Near-field responses from the round window, inferior colliculus, and auditory cortex of the unanesthetized chinchilla: Manipulations of noiseburst level and rate106(1999); http://dx.doi.org/10.1121/1.427058View Description Hide Description
Few studies have compared the response properties of near-field potentials from multiple levels of the auditory nervous system of unanesthetized animals. The purpose of this study was to investigate the effects of brief-duration noisebursts on neural responses recorded from electrodes chronically implanted at the round window, inferior colliculus and auditory cortex of chinchillas. Responses were obtained from seven unanesthetized chinchillas to a noiseburst-level and noiseburst-rate series. For the noiseburst-rate series, a 70 dB pSPL noiseburst was varied in rate from 10 to 100 Hz using conventional averaging procedures, and from 100 to 500 Hz using pseudorandom pulse trains called maximum length sequences (MLSs).
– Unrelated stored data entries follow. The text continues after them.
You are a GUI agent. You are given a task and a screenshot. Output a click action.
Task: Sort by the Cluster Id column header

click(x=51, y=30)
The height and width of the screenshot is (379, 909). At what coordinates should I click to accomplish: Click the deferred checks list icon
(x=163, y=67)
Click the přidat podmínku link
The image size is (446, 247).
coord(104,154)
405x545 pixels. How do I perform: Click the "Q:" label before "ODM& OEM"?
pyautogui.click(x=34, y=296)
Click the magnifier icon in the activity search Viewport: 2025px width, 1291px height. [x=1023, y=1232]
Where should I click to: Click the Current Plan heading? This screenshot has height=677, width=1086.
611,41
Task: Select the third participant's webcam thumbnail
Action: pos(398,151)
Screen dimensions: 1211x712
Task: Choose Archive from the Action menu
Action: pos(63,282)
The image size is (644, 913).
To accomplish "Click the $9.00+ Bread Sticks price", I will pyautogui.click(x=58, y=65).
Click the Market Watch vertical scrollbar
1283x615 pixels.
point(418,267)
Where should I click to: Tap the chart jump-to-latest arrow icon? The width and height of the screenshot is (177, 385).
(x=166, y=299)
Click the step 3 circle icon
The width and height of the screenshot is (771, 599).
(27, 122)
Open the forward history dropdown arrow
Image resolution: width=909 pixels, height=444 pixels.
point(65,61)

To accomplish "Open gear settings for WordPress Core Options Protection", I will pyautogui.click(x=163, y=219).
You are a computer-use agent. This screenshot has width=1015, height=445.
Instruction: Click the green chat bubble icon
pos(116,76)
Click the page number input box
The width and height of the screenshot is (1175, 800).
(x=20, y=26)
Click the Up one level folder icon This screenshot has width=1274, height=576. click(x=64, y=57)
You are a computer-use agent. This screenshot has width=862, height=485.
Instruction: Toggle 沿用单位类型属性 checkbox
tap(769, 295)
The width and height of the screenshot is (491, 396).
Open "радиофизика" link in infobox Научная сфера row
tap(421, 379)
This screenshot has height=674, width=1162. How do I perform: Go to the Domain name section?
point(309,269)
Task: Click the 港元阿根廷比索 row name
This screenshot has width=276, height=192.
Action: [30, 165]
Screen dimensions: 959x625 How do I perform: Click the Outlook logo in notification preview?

Response thresholds were similar for the compound action potential (CAP), inferior colliculus potential (ICP) and auditory cortex potential (ACP). With decreasing noiseburst level, there were decreases in the amplitudes and increases in the latencies of the CAP, ICP and ACP. The shapes of the mean normalized amplitude input/output (I/O) functions were similar for the ICP and ACP, while the normalized I/O functions for the first positive peak and first negative peak of the CAP differed from each other and from the ICP and ACP. The slopes of the latency/intensity functions were shallowest for the CAP, intermediate for the ICP, and steepest for the ACP. With increasing rate, the latency shift was least for the CAP, intermediate for the ICP and greatest for the ACP. The amplitude of of the CAP varied little with rate. All other potentials showed a pronounced decrease in amplitude at high stimulation rates. Excluding CAP proportional amplitude decrease with rate was greatest for the ACP, intermediate for of the CAP and least for the ICP. Responses were present in most animals at all recording sites, even for the highest rate (500 Hz) used in this study. For all potentials, the MLS procedure allowed the collection of a response at rates well above those where sequential responses would have overlapped using conventional averaging procedures.